My "modernist trash" doesn't mean your "revisionist trash" is correct. Your whole argument is based on a legend concocted by the Church centuries after the fact, and on the faulty presumption that a 1st century Greek thief in Palestine would have known something about the Torah.
Your argument also dismisses the obvious flaw, namely that the Jesus' statement on the cross does not follow the thief's petition. Your argument ignores the fact that heaven is not mentioned, or that paradise is not heaven. Your argument ignores the fact that no matter how the Church tried to convolute this story Jesus' kingdom is not paradise, unless Jesus' name is Hades. Your argument ignores the fact that Jesus' promise was not kept according to the what the Church teaches.

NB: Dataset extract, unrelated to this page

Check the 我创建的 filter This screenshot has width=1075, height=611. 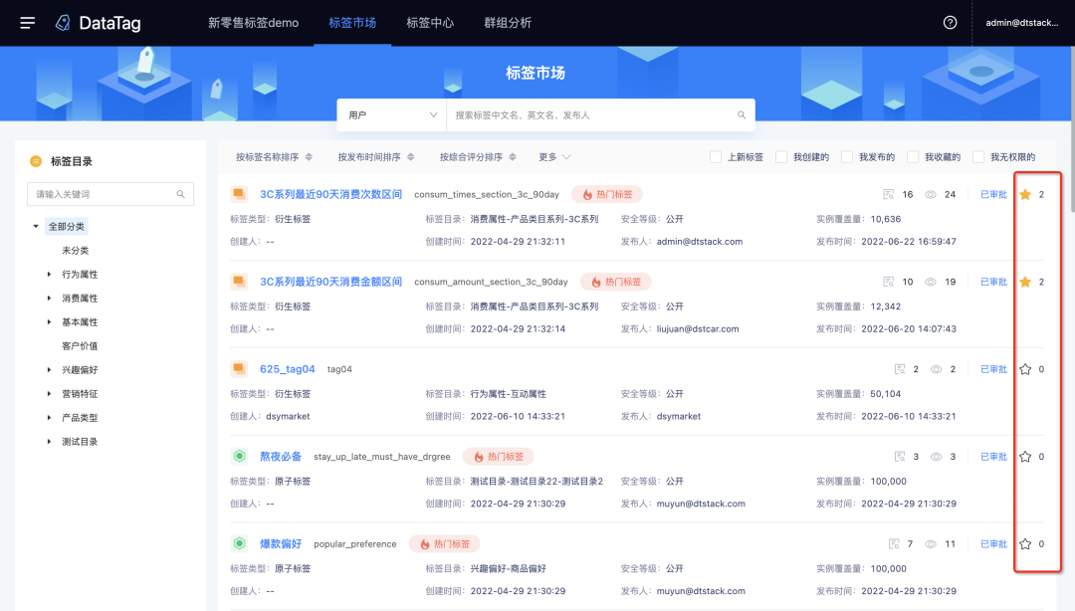[x=781, y=157]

Your argument ignores the fact that the concept of Paradise as the Garden of Eden was not the belief of the Jews or the Early Christians, although the Hebrew word for "garden" (any garden) is a derivative of the Persian word otherwise known as paradise.
I base nothing on Dismas being the certifiable name of the Good Thief.
That Jesus does not answer the petition directly is not atypical. In today’s readings, for example, someone tells Jesus that he intends to follow Him, to whcih Jesus replies “birds have nests...”
I see Jesus’s statement to the Thief perfectly fulfilling the task, to assure him of supernatural happiness that awaits the elect upon death.